Research paper by Noha N NN Salama, Kenneth R KR Scott, Natalie D ND Eddington

Indexed on: 13 Jul '04Published on: 13 Jul '04Published in: Biopharmaceutics & Drug Disposition



Abstract

For most antiviral drugs, low or variable bioavailability is attributed to poor absorption, susceptibility to efflux, or first pass metabolism. Enaminones are beta dicarbonyl compounds, which display P-glycoprotein (P-gp) substrate properties with high efflux ratios.

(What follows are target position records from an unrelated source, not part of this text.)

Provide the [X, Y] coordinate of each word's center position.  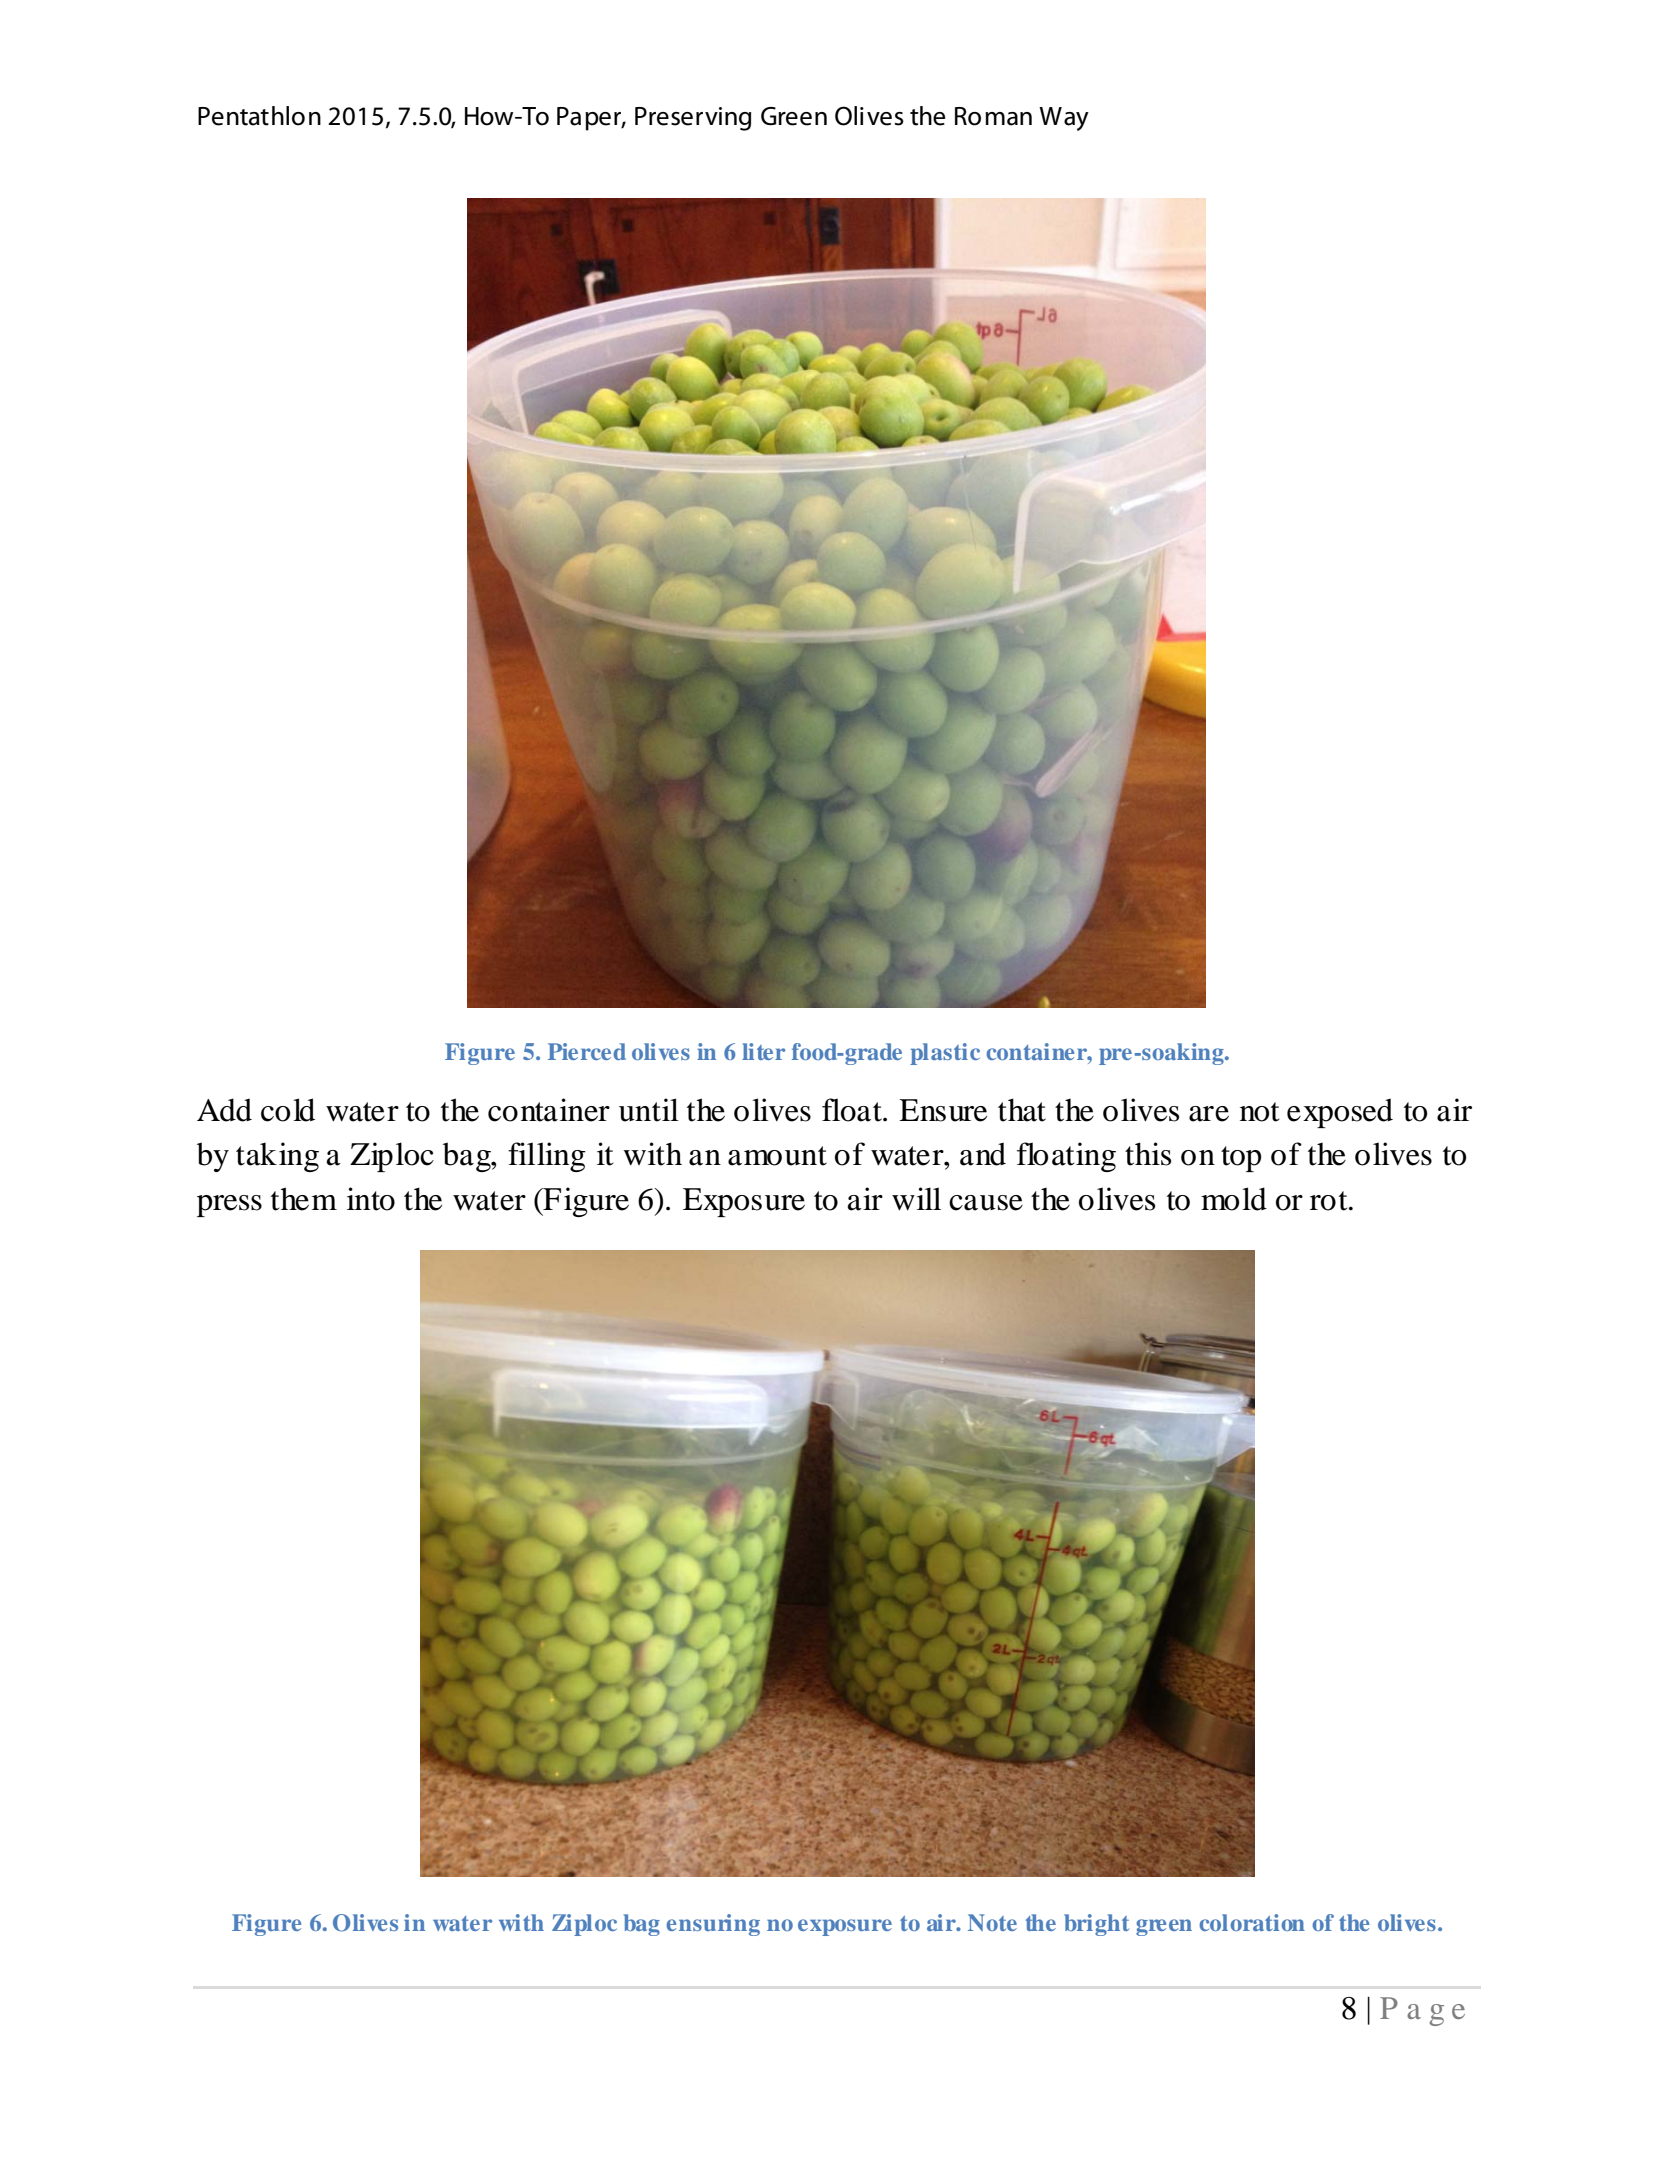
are [1209, 1114]
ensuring [713, 1925]
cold [288, 1110]
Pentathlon [259, 116]
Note [992, 1922]
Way [1064, 119]
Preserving [693, 119]
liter [763, 1051]
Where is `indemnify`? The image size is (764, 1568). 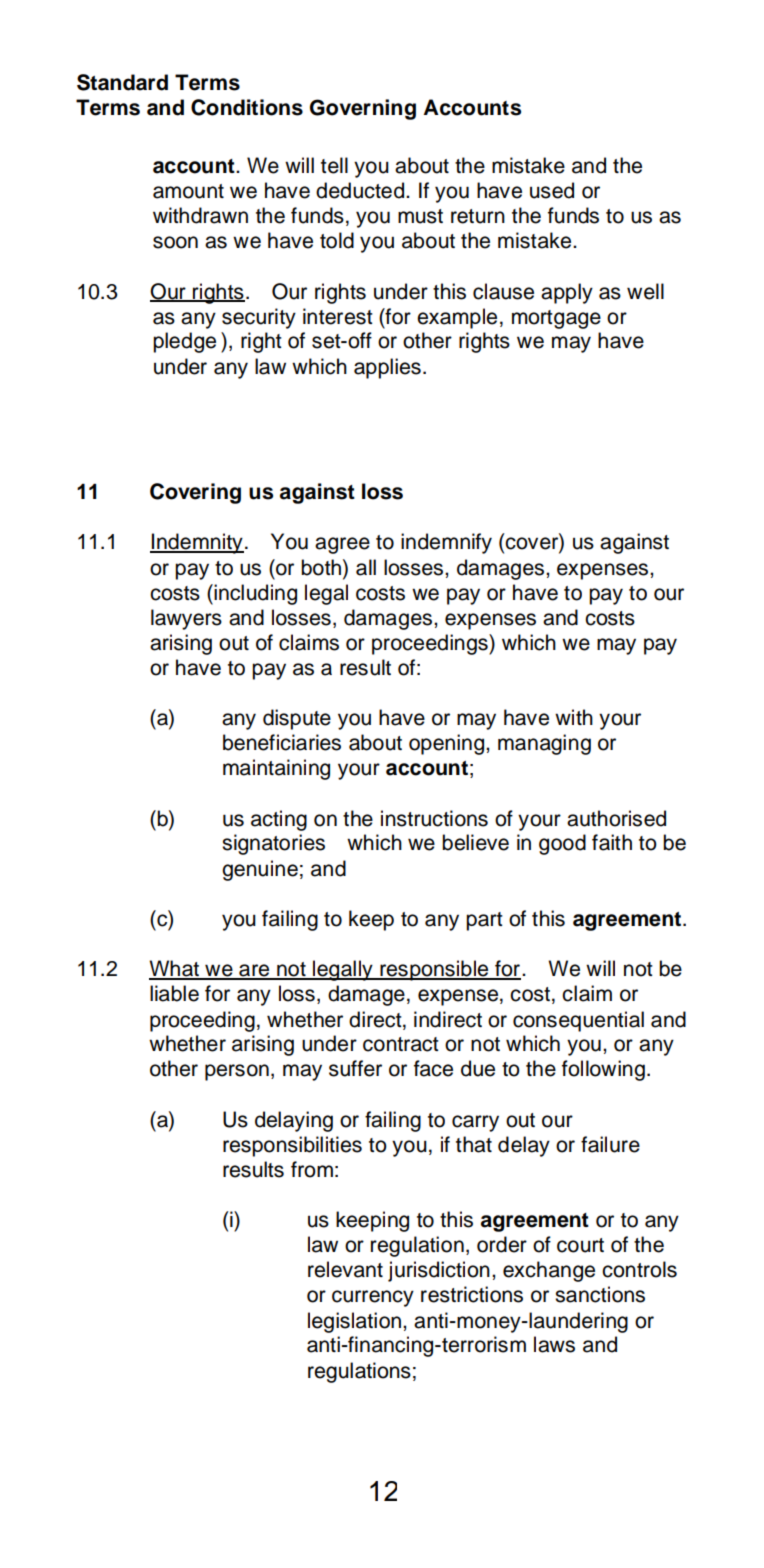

This study investigates the influence of DM27, an enaminone, on the in vitro transport of antiviral agents and the possibility of using DM27 as a P-gp inhibitor to prevent the efflux of certain antiretroviral agents.The transport of [3H]amprenavir, [3H]saquinavir, [3H]ritonavir, [14C]zidovudine (AZT) and [3H]acyclovir was evaluated across Caco-2 cells with DM27 (10(-10)-10(-4) M). In addition, the effect of DM27 (10(-6) M) on the transport of transcellular and paracellular markers was tested to evaluate its influence on these transport pathways. The apparent permeability coefficient (Papp) for each drug or marker was calculated with/without DM27 and toxicity evaluation for DM27 was performed using the MTS assay.The mean Papp for the investigated antiviral agents significantly increased by 22%-51% after DM27 incubation without any toxicity to the Caco-2 cells. In addition, DM27 did not influence the transcellular or paracellular transport of propranolol and mannitol, respectively.DM27, an enaminone, increased the transport of antiretroviral drugs and acyclovir in a nontoxic manner without affecting the paracellular or transcellular transport of these drugs. This study suggests that DM27 may be used as a P-gp efflux inhibitor to enhance the oral bioavailability of antiviral drugs and that drug-drug interactions will most probably be encountered upon co-administration of P-gp substrate drugs with enaminones.